If you agree, we should probably open an issue at https://github.com/cisocrgroup/ocrd_cis

b2m commented 3 years ago

So the issue is that ocrd-cis-align is writing this output (Coords and Word removed for clarity):

We have two issues... the producer ocrd-cis-align producing unexpected content and the consumer dinglehopper crashing with a TypeError on this content. This pull request mitigates the problem on the side of dinglehopper.

This looks like a bug in ocrd-cis-align because it seems to produce (after the first correct-looking TextEquiv) two TextEquivs, one with an index and without text, one without an index and with text.

Exactly.

If you agree, we should probably open an issue at https://github.com/cisocrgroup/ocrd_cis

Yes, I was waiting on some time in between meetings to produce a smaller, reproducible example before opening a bug (cisocrgroup/ocrd_cis#76) with _ocrd_cis.

mikegerber commented 3 years ago

(I accidently edited your comment, but I think I managed to restore it...)

and the consumer dinglehopper crashing with a TypeError on this content. This pull request mitigates the problem on the side of dinglehopper.

Yes this is a second issue, that's why the PR is open :), I was just writing my comment on this:

I don't think it should consume this without a warning/error message. What I was thinking:

b2m commented 3 years ago

So I tried to convert your thinking into tests and code and it became more complex than the first solution. =)

I am not sure on the severity of the log level message. I would suggest to use info for confidence sorting and warn if we encounter mixed index/no-index nodes. Because this mixed mode is something we can handle and the user still gets a reasonable result.

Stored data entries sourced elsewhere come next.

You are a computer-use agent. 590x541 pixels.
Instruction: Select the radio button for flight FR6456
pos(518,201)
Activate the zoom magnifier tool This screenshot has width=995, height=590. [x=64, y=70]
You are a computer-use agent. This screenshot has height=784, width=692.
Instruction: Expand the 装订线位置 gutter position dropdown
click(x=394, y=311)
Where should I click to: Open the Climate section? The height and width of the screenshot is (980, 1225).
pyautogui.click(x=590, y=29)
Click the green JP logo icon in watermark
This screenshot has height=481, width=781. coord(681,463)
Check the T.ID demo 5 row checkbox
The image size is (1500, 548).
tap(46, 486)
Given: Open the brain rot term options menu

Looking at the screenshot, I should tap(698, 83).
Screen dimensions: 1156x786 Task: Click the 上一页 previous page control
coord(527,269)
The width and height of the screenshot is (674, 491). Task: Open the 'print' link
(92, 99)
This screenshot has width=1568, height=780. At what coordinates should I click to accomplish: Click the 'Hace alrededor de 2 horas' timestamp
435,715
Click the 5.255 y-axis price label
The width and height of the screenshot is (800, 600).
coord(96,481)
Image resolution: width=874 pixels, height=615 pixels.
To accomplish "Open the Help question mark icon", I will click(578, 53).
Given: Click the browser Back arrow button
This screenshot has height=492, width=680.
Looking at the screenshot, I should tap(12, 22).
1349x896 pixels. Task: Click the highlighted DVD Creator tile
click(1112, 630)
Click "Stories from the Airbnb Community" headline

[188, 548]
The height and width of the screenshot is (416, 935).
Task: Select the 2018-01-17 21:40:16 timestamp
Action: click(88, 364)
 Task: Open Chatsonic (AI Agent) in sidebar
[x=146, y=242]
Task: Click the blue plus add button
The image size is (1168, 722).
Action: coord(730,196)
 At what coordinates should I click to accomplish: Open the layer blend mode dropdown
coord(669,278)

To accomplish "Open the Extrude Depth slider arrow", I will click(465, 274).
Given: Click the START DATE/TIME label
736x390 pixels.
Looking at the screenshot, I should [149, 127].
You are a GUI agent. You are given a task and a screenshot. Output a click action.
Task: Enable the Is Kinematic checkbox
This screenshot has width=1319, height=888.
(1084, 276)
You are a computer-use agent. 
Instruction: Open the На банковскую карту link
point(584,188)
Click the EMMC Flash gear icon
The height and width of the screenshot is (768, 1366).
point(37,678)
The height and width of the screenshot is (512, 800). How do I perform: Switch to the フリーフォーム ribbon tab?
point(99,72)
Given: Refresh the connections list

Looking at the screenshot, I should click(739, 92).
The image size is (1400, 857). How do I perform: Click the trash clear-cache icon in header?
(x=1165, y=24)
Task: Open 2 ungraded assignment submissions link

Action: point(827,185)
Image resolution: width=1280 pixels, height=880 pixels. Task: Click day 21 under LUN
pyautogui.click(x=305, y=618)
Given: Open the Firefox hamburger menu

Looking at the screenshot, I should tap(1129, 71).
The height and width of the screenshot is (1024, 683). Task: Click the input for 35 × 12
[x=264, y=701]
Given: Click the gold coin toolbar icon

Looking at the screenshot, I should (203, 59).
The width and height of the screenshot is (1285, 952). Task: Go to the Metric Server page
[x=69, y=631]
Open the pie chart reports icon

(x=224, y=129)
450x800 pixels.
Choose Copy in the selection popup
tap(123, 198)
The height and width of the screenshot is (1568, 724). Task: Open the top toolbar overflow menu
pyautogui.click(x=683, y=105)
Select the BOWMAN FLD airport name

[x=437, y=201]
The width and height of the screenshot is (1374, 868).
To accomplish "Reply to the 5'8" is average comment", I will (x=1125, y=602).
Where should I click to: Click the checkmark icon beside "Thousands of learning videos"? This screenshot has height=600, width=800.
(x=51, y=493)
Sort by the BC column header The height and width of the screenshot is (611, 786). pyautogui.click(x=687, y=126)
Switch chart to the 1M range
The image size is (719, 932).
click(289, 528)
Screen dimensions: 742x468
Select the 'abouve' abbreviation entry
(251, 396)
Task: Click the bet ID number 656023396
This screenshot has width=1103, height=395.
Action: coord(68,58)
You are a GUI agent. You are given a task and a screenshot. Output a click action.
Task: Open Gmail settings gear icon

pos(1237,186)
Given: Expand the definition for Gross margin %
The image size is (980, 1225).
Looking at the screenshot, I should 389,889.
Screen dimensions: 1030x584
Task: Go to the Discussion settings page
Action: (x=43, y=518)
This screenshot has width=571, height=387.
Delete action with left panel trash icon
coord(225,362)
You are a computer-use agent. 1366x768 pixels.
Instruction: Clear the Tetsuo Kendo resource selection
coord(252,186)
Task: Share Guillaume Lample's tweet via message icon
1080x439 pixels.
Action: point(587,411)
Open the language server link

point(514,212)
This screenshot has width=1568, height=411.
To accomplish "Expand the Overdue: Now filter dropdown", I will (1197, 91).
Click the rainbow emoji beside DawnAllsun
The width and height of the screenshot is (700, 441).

mikegerber commented 3 years ago

Awesome! I'll merge it right away!

Minor nit-picks:

  1. There's some unrelated re-formatting in the PR I do not like much, but I think I can live with it.

  2. Because this mixed mode is something we can handle and the user still gets a reasonable result.

I must say that I do not agree fully. This happens when the input is invalid IMHO, we can just guess what's right, so I think that an actual error is appropriate. But for now, the warning is there and it's a lot better than crashing :+1:

  1. If get_textequiv_unicode should return '' or None is something I will probably re-visit later
b2m commented 3 years ago

No "minor" nit-picks because I was thinking about the same things when implementing:

  1. Reformating => mostly due to new .editorconfig => limit to line length of 90. So I thought this would be ok =)
  2. Yes, No... Maybe? =)
  3. None would be more explicit as whether there really was an empty entry or no text. But as we are not using this information right now, so I prefered a single return type.
mikegerber commented 3 years ago
  1. Reformating => mostly due to new .editorconfig => limit to line length of 90. So I thought this would be ok =)

There are 3 major unsolved problems in computer science:

mikegerber commented 3 years ago

Joking aside, I think I'll just use the black code formatter in the future, reasonable results and no more arguing about bike sheds... eh code formatting.